The farm will be reclaimed by the government in July 2023, but Miss Teo’s parents are planning to bid for another piece of land to continue with their fish farm business. However, she says that if “they didn’t get the [bidded] land”, her parents would most likely retire.
Miss Teo also shared that if her parents were able to successfully own a new piece of land to continue their business, they would continue to stay on the farm while she and her brother will stay in the HDB flat.
The business will soon be taken over by her older brother.
Mr Teo Jia Quan, 21, is learning the ropes of managing what it means to run the aquatic business from their father, the founder of Khaiseng Fish Farm. He says that he is learning “lots of things, [like] how to manage the business monetarily and also all the mechanical aspects of the jobs, as well as the human resources”.
Both siblings shared that while the environment is scenic, it is inconvenient to travel to other parts of Singapore. This is especially so for Miss Teo, as she requires the public transport to get to school.
“When nobody drives me out, I have to walk 30 to 45 minutes to the nearest bus-stop on weekdays,” she says. The journey to the nearest bus-stop is potentially dangerous due to the presence of fast-moving industrial vehicles, roaming wild boars and stray dogs.
Because of the environment she lives in, she says that there is a misconception that people think she lives in a kampong (village) with no basic electricity and clean water.
“I was expecting it to smell a little bad considering she lives in a fish farm but it didn’t,” says Miss Charlene Tan, 19, who has been Miss Teo’s friend since secondary school.
She was shocked to find out how inaccessible it was to take public transport to and from the farm.
However, Miss Tan recalls fondly how different of an experience it was when Miss Teo’s family hosted barbeque parties.
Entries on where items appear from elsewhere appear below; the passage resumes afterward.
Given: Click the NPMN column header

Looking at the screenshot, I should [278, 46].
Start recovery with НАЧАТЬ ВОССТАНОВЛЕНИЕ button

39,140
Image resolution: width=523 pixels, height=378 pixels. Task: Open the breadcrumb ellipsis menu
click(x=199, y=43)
Instead of renting barbeque pits like what people normally do, they had the whole place to themselves, which gave them more freedom to have fun.
Just as Miss Tan needed to get used to rural living, Miss Teo, too, had a shock when she heard the sound of toilet flushing when she went to a friend’s HDB flat.
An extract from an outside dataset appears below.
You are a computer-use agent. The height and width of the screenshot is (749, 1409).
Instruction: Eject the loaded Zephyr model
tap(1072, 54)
As she holds onto the remaining months until she has to relocate from the farm to a HDB flat, she admits that she no longer does the things she used to do at the farm when she was younger.
“But I will miss them,” she says, “letting my cats run wild, this is what I do now and what I will miss.”

Living on the farm has shaped Miss Teo’s love for animals, and she shared that her favourite memories from living on the farm were ones that included her cats, one of which are named Juju.